SUNRISE, Fla. — While the Miami Marlins get set to premiere their new ballpark in Little Havana in front of a national audience for Wednesday’s Opening Night, the hockey team an hour north hopes to extend its season.
“Obviously, it’s something that we’ve talked about in the room,” right wing Kris Versteeg said. “You don’t want to prolong a process, but it’s also going to be a tough two points. Every team we’ve been playing right now — whether they’re in the playoffs or not — has been playing very well.”
And the possibility for history doesn’t stop there.
Paired with the Panthers win, Florida would capture its first Southeast Division in franchise history if the Washington Capitals lose Monday night against Tampa Bay.

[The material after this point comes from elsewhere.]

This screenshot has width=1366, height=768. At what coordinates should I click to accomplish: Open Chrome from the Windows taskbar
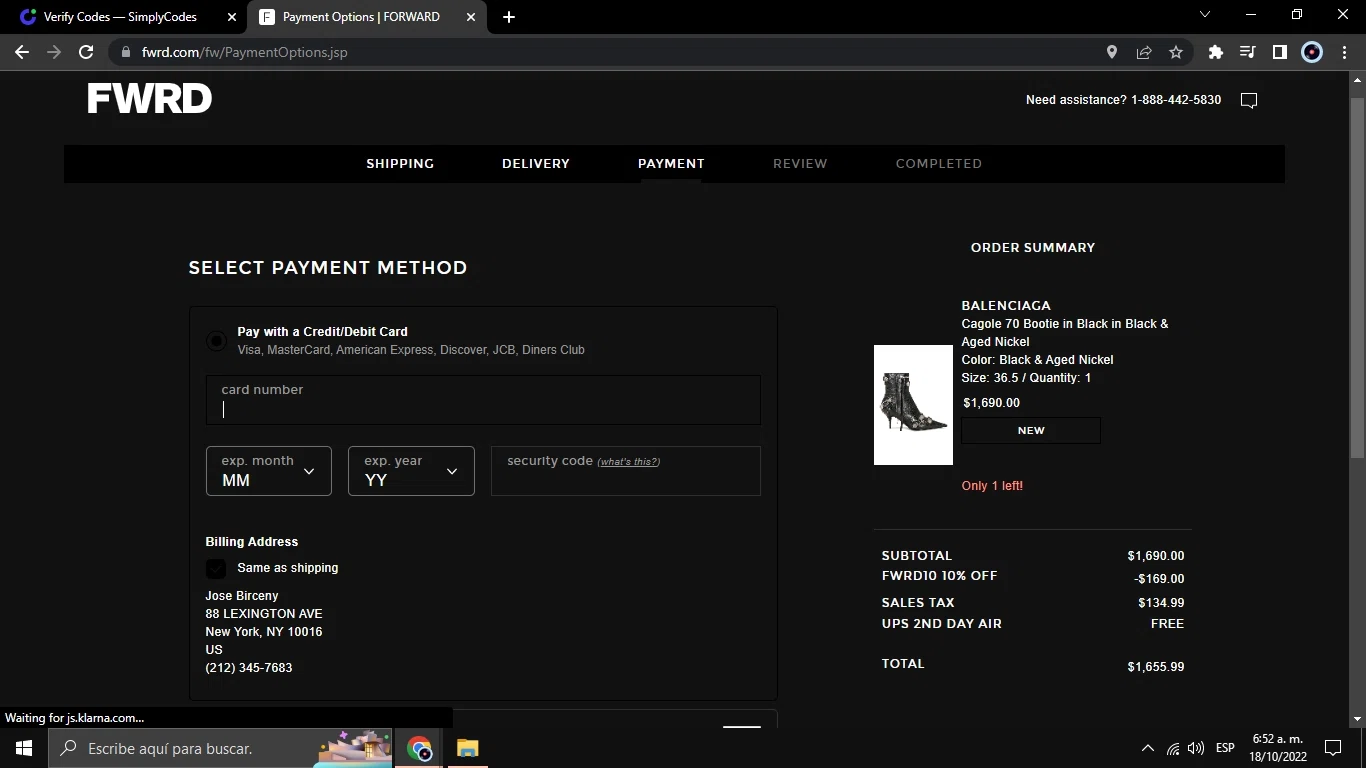[419, 748]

Otherwise, it might come to a showdown Thursday night at the Verizon Center.
The Capitals and star Alex Ovechkin have nabbed four consecutive titles since 2007. It would mark a true achievement for South Florida’s team to end that reign.
“That’s the goal,” head coach Kevin Dineen said of winning the division. “We’ve had that spot for a long time, the majority of the season. It’s not going to be given to us. Nothing has been given to us this season. And that’s part of the fun of it. We’ve been playing to be a big part of the conversation down the stretch. We’re right in the thick of it right now.”

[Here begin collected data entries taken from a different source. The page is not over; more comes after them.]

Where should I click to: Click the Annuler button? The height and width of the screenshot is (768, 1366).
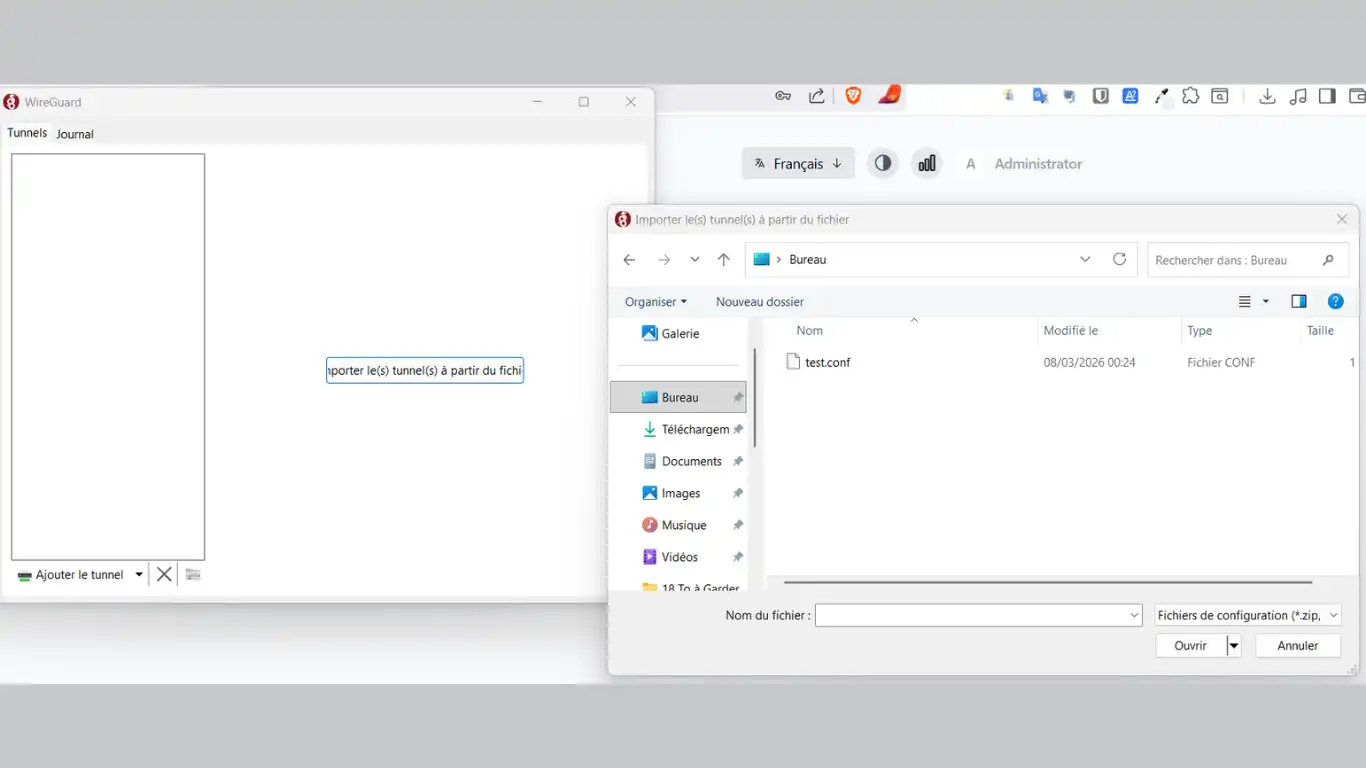pyautogui.click(x=1297, y=646)
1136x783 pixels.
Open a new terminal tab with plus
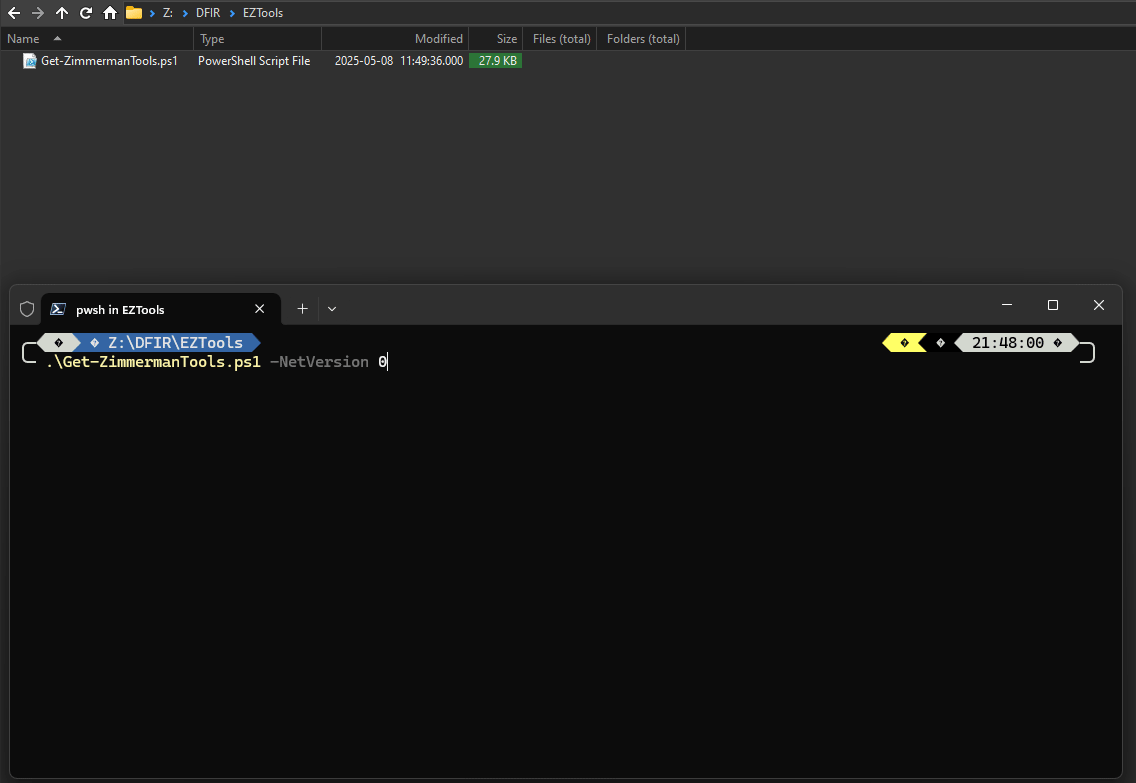click(x=302, y=308)
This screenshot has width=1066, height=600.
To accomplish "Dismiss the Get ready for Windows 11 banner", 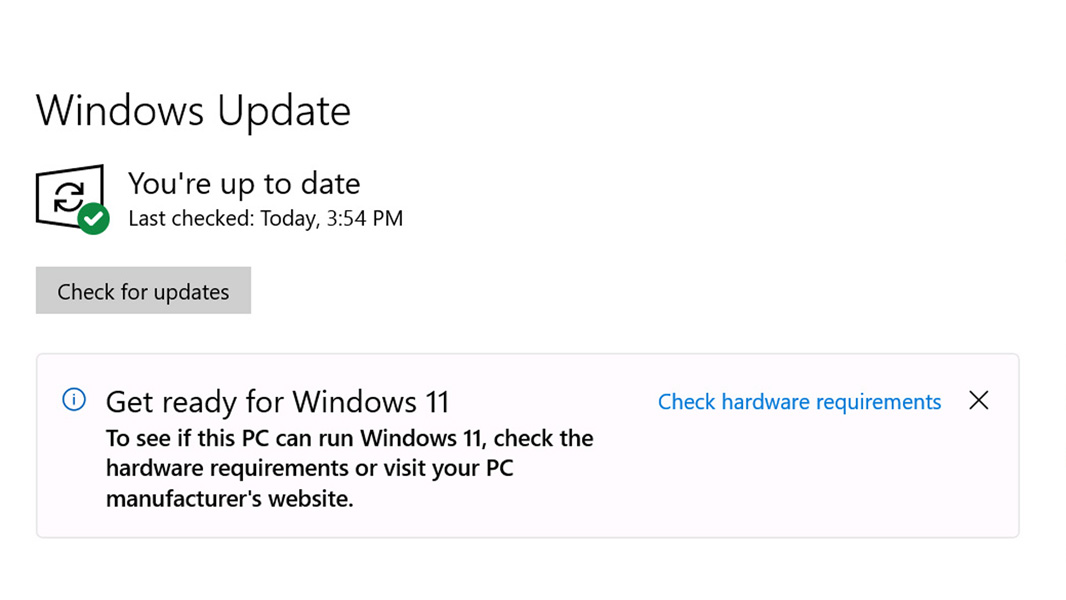I will point(979,401).
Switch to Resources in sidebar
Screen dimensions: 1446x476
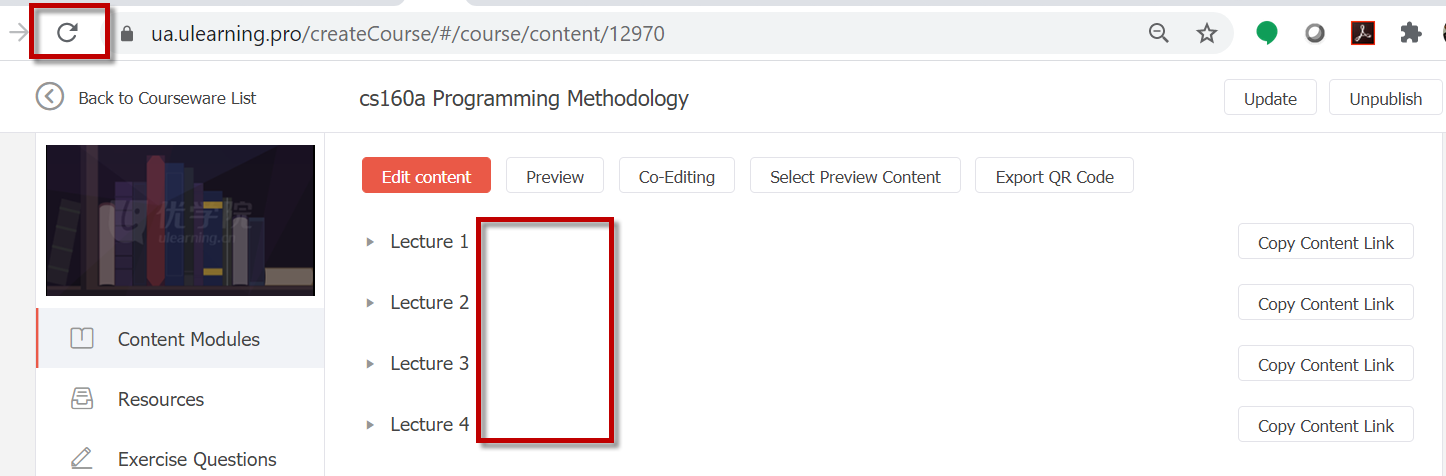(180, 399)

Defenseman Ed Jovanovski, who was on the 1995-96 team that reached the organization’s only Stanley Cup Final (losing in four games to the Colorado Avalanche), realizes what’s at stake.
“Anytime your team has the opportunity to go to the postseason… it’s a long year and it’s tough to make the playoffs,” Jovanovski said. “It goes without saying that we’ve just got to keep on going here.”
During the offseason, Dale Tallon, executive vice president and general manager of hockey operations, brought in veteran free agents like Jovanovski and goaltender Jose Theodore to make this team into a playoff contender.
Instead of trying to play spoiler with the season winding down — a role the team has performed over the past years — it is in the thick of the race trying to clinch.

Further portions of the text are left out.